Simplification des obligations comptables des petites entreprises (décret 2002-312)
1/ Suppression de l'obligation du cote et paraphe
Les entreprises commerciales et sociétés devaient faire coter et parapher le livre-journal et le livre d'inventaire. Elles n'ont plus cette obligation, mais en conservent la faculté si elles le désirent.
2/ Périodicité maximale de centralisation de la comptabilité
Le Code de Commerce prévoyait que les entreprises devaient procéder à un enregistrement, au minimum mensuel, de leurs opérations en comptabilité. Le décret prévoit que désormais les entreprises placées sous le régime simplifié peuvent centraliser leurs écritures en comptabilité avec une périodicité pouvant atteindre au maximum 3 mois.

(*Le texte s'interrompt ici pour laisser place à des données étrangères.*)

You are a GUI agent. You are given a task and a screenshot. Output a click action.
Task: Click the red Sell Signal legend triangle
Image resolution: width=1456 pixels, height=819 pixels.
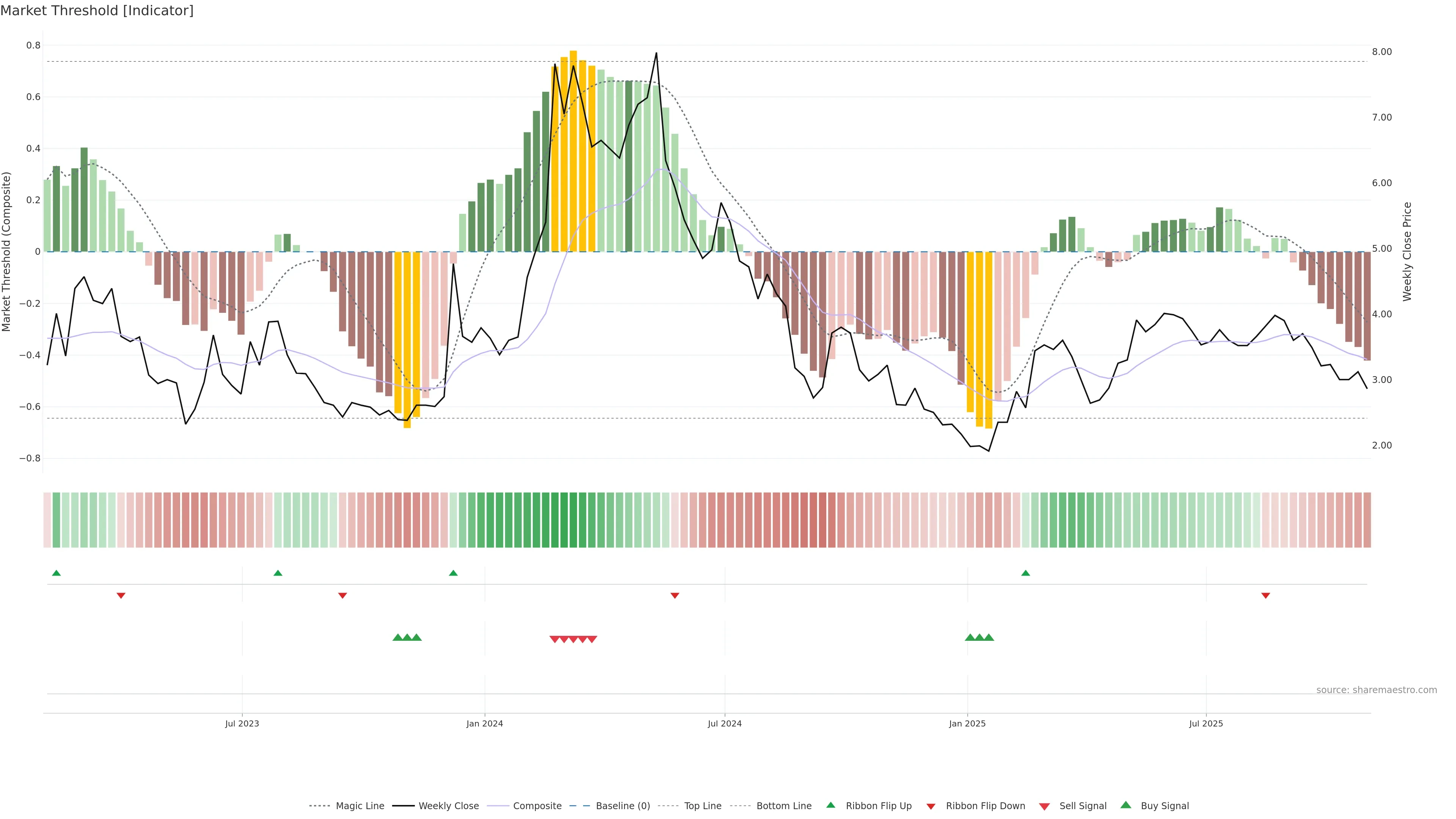tap(1045, 806)
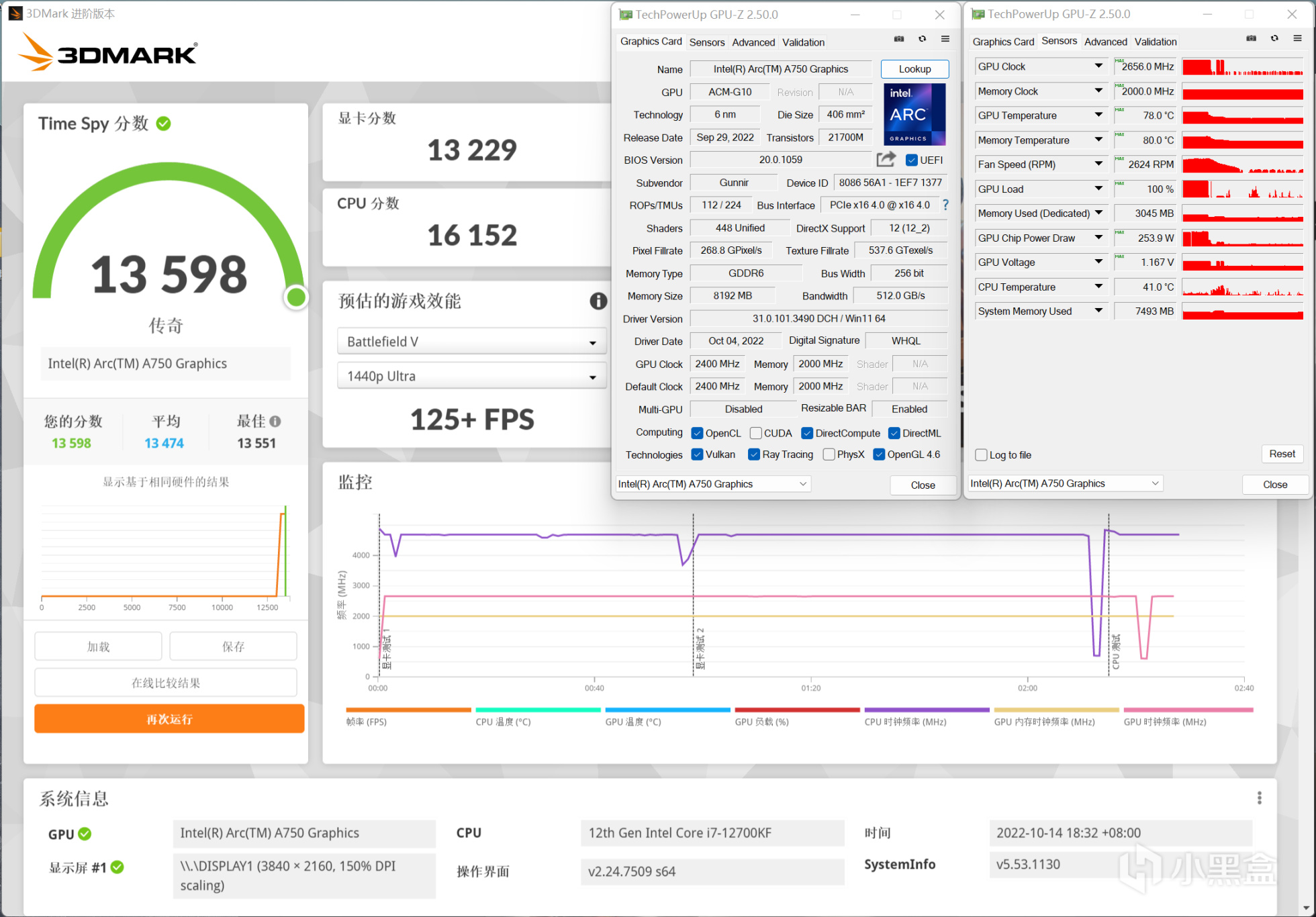The image size is (1316, 917).
Task: Click the scroll down arrow at window's bottom right
Action: (1305, 908)
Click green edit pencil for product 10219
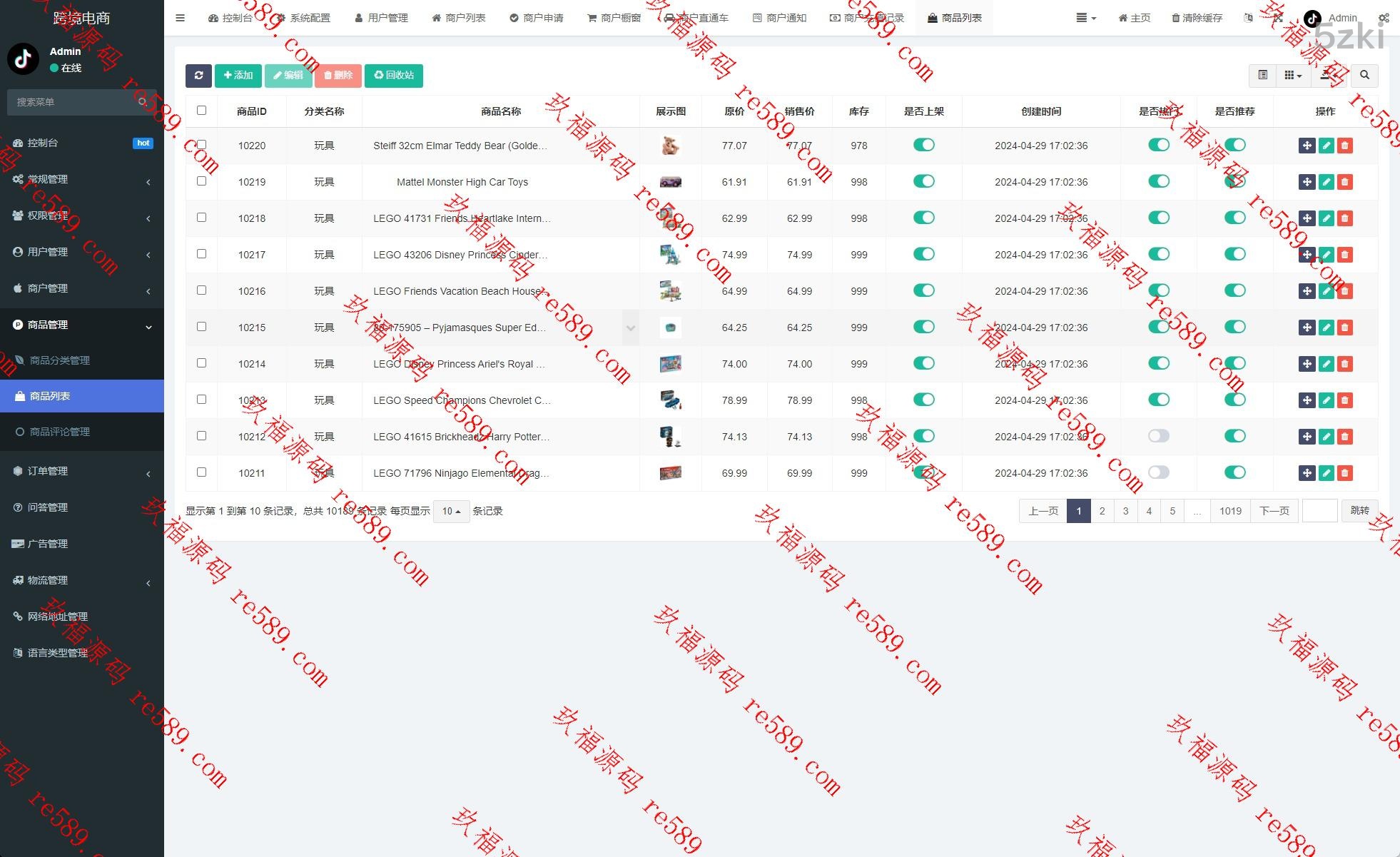The height and width of the screenshot is (857, 1400). 1326,182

Les entreprises concernées sont les personnes physiques ou morales qui ne dépassent pas deux des trois seuils suivants :
- Total du bilan inférieur à 267.000 €
- Chiffre d'affaires inférieur à 534.000 €
- Nombre de salariés inférieur à 10
Cette décision de portée pratique permet aux entreprises ayant externalisé la tenue de leur comptabilité chez un Expert Comptable de ne transmettre les pièces comptables ou les journaux qu'une fois par trimestre. Si l'entreprise est placée sous un régime de TVA trimestriel, les obligations comptables se trouvent donc allégées et en phase avec les obligations fiscales.

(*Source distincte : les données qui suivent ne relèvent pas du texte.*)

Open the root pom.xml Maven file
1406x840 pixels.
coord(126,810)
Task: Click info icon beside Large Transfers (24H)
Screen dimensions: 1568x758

3/ Simplification comptable pour les personnes physiques
Les personnes physiques placées de droit ou sur option sous un régime fiscal dit " Régime simplifié d'imposition " peuvent désormais :
- centraliser leur comptabilité de façon trimestrielle (voir paragraphe 2),
- enregistrer les opérations de trésorerie à partir des relevés bancaires (c'est-à-dire à partir de la date d'encaissement et de décaissement auprès de la banque) et non plus lorsque les décaissements sont émis (enregistrement à l'émission d'un chèque) ou reçus (enregistrement à la réception d'un chèque client),
- l'autorisation de ne pas produire comptablement les justificatifs de frais généraux accessoires selon la règle fiscale,
- la possibilité d'enregistrer forfaitairement selon le barème fiscal les frais de carburant liés aux déplacements professionnels,
Si l'on peut déplorer qu'une fois encore la comptabilité s'aligne sur la fiscalité au lieu d'en faire un outil de gestion, on se félicitera grandement de l'allègement que ces mesures peuvent représenter pour les petites activités.